Short Bio~Hokule'a Kealoha is the Nom De Plume of a writer that formerly lived in Hawaii and is now living a life of adventure on the highways and byways of the American South . I am a Born Again follower of Jesus, as well as a wife, mother of cats and dogs,jeweler, entreprenuer, photographer and pilgrim...
Age~ Old enough to know better
Status~ Newly Single after 13 years of marriage,fur mom to the loving and devoted mini ShihTzu doggie Annabelle, born 6-11-2007 RIP 2-25-09, and the beautiful Abigail born 2-14-09
Hair Color~ natural brown/grey
Mood~ I ALWAYS have a mood, try me...
Loving~ Jesus, Hawaii, my furry friend, Abigail, my Pen Pals, Jewelry ,Blogging ,Writing anything,my Ipod,and being outdoors surrounded by my wonderful natural surroundings
The light on the hill, St Stephen's Catholic Church, Bentonville AR
I love this group... Third Day was the sound track for my time in Louisville, seems like they are the local fave band and I know they do get a lot of airplay on the local Christian Top 40 stations... Daily as I have trudged uphill inwardly through all of this I hear this song in my ears... A MWBS first, my first YouTube embed
Well, I know that there are some of you that wondered what happened to me, trust me I was wondering if I would be able to get back to blogging. I guess I had just run out of things to say. I also frankly have begun to feel like there are lurkers that check in on my life this way but dont take the time to pick up the phone and talk to me... The silence encouraged contact...for those of you that didnt call that have my number... dont bother...
I am well. I actually have two posts started on the two incredible jobs I have had since Labor Day, and rather than write about them now I will save them for another day.

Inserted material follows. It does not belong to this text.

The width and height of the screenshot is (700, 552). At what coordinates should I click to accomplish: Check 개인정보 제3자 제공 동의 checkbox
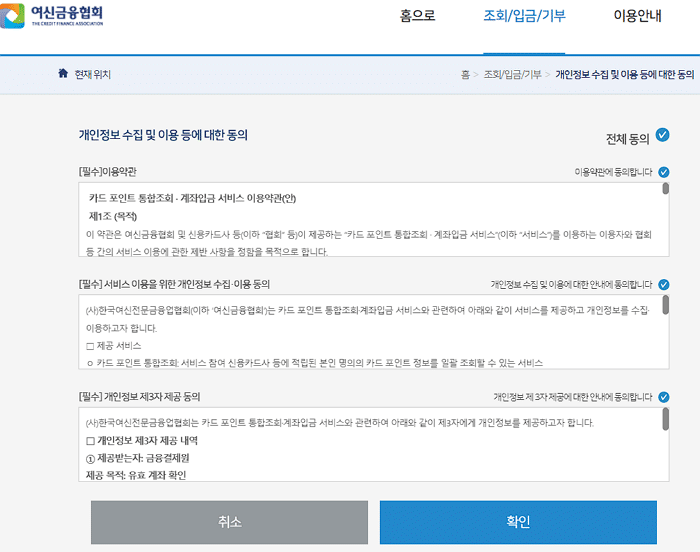pos(664,397)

My silence started three weeks ago when I realized that I had come to an end... I had no money, I had run out of food, Abi was sick, my utilities were going to be turned off, my insurance was canceled I had no prospects for anything. I froze up, and found that I couldnt face the world, with my Jesus smile on my face... I couldnt fathom what I was going to do or what I should do... so I stayed home suddenly on a Sunday morning, stayed in my jammies with the doggie and prayed, read the Word and leaned on God, asking God to give me the strength to face whatever it was I needed to face. The future looked really bad...
I know the truth, the God takes care of us. We are required to meet Him where He wants to meet us, that is not necessarily half way, sometimes it is 1/100 th of the way, but we need to do whatever it is that He wants us to do. I didnt know what that was until the next day. I was walking in the rain working on finding leads for my insurance work. I was lightly dressed and had a jacket on and I felt like I did 30 years ago... before I was married to the Engineer...when I walked aimlessly in West LA with my gay friends through some pretty mean streets. Hopeless and pretty lost feeling... flash forward I was hungry and cold and wondering if this was my future... There are a lot Believers living that way right now...OK God I thought I can do this if I must, as long as You are with me...
I received a phone call about an hour later from a friend asking me to do him a favor... as it turned out it was going to cost money... Not a lot of money, not enough to even register in this person's mind that "Hey, maybe she cant afford to do this for me..." But I didnt have two bucks of change left in my ashtray to get a burger...but at that point I said nothing, I waited and got the object he wanted mailed to his friend ready to mail off... When evening came, I told him via email that I hadnt the money for the project...and my phone rang...how much did I need...and please tell him what the situation really was like... which I did. He gently told me that I would receive and envelope from a mutual friend at a small group meeting we both attended the next day and I was to use what I needed to mail off the package and put the rest in my gas tank... The envelope was discreetly passed to me the next morning and there was just enough to pay UPS for the package and fill up my van with much needed gas...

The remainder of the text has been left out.